Du lundi au vendredi, il balaie le sol, l’essuie pour astiquer les mobiliers de bureau. « J’ai été mis en service ici depuis 2015 par une agence de prestation de service. Dans mes débuts, mon salaire était de 60 000 FCFA payé par virement bancaire », déclare Sawadogo. Il s’attelle à terminer le ménage du dernier bureau qui doit accueillir ses occupants. Il passe les derniers coups de balai.

    Quelques mois plus tôt, Lamoussa Sawadogo avait entendu parler de l’augmentation du salaire mais ne savait pas que cela le concernait. « A la mi-janvier, pendant que je faisais le service dans le bureau de l’équipe chargée de la cotation de la direction commerciale, j’ai surpris une conversation entre mes chefs qui disaient qu’il y aurait une augmentation du salaire dans les jours suivants. Je pensais que cette augmentation ne concernait que les cadres et les patrons mais pas nous qui balayons les bureaux », indique-t-il tout enthousiaste avant d’ajouter : « Toute ma vie a changé ».

   Renseignements pris auprès de son agence de placement, il a su que cela fait suite à la revalorisation du Smig décidé par le gouvernement ivoirien en Conseil des ministres. Son entreprise qui est légalement constituée. « Ils ont mis 75 000 FCFA en plus sur mon salaire. Mon agence m’a expliqué que le décret du gouvernement était rétroactif. J’ai donc bénéficié d’un rappel. Désormais j’ai une augmentation de 25 000 FCFA tous les mois », précise-t-il avant de souligner : « Il est vrai que l’argent ne suffit jamais à l’être humain.

 Cependant, les efforts du gouvernement sont à saluer. Je suis soulagé de savoir que je suis payé maintenant à 85 000 FCFA le mois. Grâce à cette augmentation de 25 000 FCFA sur mon salaire, je pourrai mettre un peu d’argent de côté pour investir dans mon projet qui est d’ouvrir une boutique. Rêve que je nourris depuis des années ».

   Contrairement à Sawadogo, Silvana Kouassi n’a pas bénéficié de la revalorisation salariale. Agent de ménage chez une dame prénommée Giselle, elle révèle : « Je suis payée à 50 000 FCFA le mois. J’ai été envoyée chez ma patronne par une agence de placement de servante ».  Dans cet appartement de 3 pièces situé dans le quartier de Zone 4, Silva Kouassi, s’occupe de la propreté de la maison chez une Marocaine de 35 ans et de ses 2 enfants de 3 et 5 ans.

■ ■ ■ ■ ■

Selon le texte sur la revalorisation du Smig, quel projet Lamoussa Sawadogo veut-il financer grâce à son augmentation ?

→ DONNÉES BRUTES:
■ ■ ■ ■ ■

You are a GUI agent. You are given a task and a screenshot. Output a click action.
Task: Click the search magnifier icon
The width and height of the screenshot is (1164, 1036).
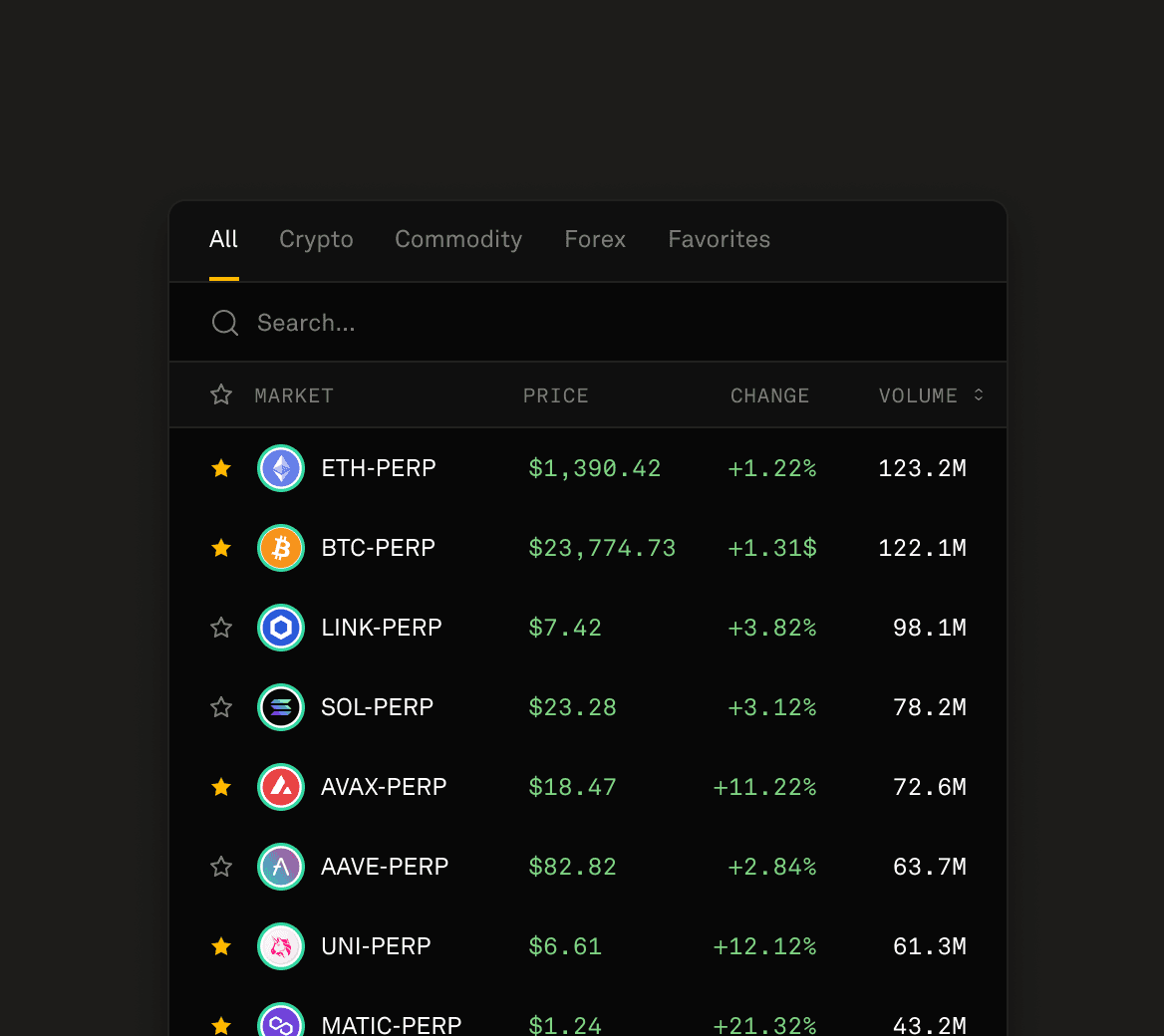(x=225, y=323)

■ ■ ■ ■ ■

→ LE RÉSULTAT: Il veut ouvrir une boutique.